Acta Chimica Sinica ›› 2005, Vol. 63 ›› Issue (23): 2131-2136. Previous Articles     Next Articles

酪氨酸蛋白磷酸酯酶1B抑制剂的分子对接和三维定量构效关系研究

周梅1, 章威2, 成元华3, 计明娟1, 徐筱杰2   

  1. 1. 中国科学院研究生院化学与化学工程学院, 北京, 100049;
    2. 北京大学化学与分子工程学院, 北京, 100871;
    3. 北京工业大学环境与能源工程学院, 北京, 100022
  • 投稿日期:2005-03-28 修回日期:2005-06-28 发布日期:2014-02-14
  • 通讯作者: 计明娟,E-mail:jmj@gscas.ac.cn;Tel:010-88256326. E-mail:jmj@gscas.ac.cn
  • 基金资助:

    国家自然科学基金(No.20373089);中国科学院研究生院启动基金(No.M3004)资助项目

Molecular Docking and 3D-QSAR Studies on Protein Tyrosine Phosphatase 1B Inhibitors

ZHOU Mei1, ZHANG Wei2, CHENG Yuan-Hua3, JI Ming-Juan1, XU Xiao-Jie2   

  1. 1. College of Chemistry and Chemical Engineering, Graduate University of Chinese Academy of Sciences, Beijing 100049;
    2. College of Chemistry and Molecular Engineering, Peking University, Beijing 100871;
    3. College of Environmental and Energy Engineering, Beijing University of Technology, Beijing 100022
  • Received:2005-03-28 Revised:2005-06-28 Published:2014-02-14

Here a molecular docking and 3D-QSAR study is reported on a series of 2-(oxalic mono-amido)benzoic acid (OBA) inhibitors and protein tyrosine phosphatase 1B (PTP1B).
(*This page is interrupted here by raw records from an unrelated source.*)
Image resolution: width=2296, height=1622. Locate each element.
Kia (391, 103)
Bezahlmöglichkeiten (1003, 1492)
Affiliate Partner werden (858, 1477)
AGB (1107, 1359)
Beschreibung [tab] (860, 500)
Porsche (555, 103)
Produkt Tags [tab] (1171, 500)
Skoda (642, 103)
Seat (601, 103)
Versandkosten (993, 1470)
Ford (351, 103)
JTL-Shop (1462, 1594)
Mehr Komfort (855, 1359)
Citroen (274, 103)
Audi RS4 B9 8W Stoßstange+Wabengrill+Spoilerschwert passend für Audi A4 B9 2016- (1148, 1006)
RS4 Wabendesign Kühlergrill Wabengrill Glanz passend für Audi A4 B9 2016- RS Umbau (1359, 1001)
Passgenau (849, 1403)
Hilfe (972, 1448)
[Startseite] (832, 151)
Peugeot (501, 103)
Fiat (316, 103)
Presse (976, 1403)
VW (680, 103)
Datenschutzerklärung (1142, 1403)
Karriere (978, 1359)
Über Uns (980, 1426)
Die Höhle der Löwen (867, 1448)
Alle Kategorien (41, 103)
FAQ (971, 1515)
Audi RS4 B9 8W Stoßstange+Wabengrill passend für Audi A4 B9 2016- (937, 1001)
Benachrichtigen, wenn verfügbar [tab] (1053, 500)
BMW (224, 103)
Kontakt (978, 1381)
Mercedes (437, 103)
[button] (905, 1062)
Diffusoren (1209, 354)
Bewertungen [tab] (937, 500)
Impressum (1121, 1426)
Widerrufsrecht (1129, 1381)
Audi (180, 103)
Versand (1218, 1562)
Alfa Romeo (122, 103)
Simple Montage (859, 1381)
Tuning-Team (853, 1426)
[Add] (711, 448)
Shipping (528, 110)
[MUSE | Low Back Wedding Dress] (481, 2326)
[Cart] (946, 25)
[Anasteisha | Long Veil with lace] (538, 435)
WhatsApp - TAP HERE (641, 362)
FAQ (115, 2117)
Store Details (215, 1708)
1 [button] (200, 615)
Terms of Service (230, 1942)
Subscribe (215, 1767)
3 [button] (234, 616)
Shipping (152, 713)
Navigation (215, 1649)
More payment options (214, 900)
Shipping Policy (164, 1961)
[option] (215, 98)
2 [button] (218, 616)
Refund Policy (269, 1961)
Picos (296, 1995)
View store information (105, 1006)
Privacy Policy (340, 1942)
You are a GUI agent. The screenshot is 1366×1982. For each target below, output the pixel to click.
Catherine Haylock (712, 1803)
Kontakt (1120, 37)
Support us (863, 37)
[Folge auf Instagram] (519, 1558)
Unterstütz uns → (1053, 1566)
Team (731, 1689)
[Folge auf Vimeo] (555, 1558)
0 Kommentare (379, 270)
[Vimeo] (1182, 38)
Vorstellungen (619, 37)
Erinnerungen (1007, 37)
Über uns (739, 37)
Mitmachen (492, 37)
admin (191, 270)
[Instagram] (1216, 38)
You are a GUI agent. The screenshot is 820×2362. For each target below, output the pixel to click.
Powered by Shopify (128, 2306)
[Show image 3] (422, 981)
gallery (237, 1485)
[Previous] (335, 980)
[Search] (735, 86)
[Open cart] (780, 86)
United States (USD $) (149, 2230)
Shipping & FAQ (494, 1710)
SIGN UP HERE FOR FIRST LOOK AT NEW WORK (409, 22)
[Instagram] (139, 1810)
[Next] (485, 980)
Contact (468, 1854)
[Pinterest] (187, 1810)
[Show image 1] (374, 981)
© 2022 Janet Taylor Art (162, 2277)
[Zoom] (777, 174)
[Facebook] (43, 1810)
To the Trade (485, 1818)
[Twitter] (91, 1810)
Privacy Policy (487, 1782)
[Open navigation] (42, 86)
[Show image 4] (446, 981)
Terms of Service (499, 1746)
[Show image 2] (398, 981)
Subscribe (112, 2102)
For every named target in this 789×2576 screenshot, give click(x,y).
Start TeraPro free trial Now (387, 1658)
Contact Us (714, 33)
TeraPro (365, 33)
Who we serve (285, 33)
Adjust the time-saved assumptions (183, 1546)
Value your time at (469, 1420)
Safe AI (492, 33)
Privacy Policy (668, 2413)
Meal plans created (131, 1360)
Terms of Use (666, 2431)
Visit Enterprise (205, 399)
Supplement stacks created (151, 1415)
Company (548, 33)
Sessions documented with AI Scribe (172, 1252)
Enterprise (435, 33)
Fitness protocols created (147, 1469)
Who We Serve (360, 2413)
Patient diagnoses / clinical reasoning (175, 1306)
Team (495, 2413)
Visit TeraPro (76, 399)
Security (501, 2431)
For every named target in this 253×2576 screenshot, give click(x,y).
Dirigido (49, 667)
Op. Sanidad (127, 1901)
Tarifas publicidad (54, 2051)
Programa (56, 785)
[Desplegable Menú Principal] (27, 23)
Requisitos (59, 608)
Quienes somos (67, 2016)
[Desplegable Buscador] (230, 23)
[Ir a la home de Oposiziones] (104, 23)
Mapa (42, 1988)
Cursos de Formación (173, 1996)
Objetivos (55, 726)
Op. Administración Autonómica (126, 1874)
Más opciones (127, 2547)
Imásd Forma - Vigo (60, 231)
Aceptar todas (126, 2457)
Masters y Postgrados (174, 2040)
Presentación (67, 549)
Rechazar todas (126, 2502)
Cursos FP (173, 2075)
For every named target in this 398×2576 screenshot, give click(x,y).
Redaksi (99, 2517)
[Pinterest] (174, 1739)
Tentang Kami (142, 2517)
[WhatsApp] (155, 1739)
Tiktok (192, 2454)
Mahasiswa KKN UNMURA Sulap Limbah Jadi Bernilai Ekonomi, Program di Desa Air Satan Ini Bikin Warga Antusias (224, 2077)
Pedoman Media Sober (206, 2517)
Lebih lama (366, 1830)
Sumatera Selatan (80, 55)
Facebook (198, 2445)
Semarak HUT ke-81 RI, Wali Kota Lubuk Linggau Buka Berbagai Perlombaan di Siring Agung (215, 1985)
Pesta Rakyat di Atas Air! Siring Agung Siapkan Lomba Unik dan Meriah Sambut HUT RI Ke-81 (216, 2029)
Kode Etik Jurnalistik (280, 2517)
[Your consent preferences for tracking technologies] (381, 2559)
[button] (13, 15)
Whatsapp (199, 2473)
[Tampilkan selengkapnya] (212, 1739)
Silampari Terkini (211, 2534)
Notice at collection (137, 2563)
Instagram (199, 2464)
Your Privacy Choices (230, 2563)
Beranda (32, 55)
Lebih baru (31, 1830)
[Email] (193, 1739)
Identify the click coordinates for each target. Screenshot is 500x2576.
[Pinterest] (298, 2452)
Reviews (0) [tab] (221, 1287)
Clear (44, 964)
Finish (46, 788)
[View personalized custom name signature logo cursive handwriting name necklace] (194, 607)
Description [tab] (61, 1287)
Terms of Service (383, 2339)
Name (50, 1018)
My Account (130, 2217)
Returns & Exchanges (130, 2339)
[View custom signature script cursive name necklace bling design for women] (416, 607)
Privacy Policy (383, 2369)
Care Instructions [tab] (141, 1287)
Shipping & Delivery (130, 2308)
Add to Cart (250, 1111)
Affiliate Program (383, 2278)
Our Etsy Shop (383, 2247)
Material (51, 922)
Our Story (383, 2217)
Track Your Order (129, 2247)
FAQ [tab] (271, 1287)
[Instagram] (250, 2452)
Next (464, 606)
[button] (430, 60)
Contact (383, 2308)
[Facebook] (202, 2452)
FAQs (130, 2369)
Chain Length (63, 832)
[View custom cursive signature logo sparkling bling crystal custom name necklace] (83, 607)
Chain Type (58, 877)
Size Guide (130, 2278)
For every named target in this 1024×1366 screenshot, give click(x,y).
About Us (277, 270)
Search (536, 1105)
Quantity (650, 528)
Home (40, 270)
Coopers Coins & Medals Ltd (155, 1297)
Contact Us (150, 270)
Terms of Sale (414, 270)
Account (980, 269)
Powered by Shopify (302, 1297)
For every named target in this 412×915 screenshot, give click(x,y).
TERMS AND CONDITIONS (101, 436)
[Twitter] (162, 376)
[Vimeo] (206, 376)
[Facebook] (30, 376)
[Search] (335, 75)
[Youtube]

Firstly, a flexible docking method (FlexX) was used to place 12 OBA inhibitors into the active site of PTP1B. The predicted binding affinities of the molecules were found to be linearly relevant to their experimental activities (pKi, non-cross-validated R2=0.859). After that, 33 OBA inhibitors were fixed into the predicted binding con-formation, and were studied using CoMFA method. The resulting CoMFA model (cross-validated q2=0.650) could predict the activity of 6 molecules in the test set within a mean unsigned error of 0.177, and match the characters of our binding mode perfectly. The discovered binding mode could provide hints to further modification of inhibitors.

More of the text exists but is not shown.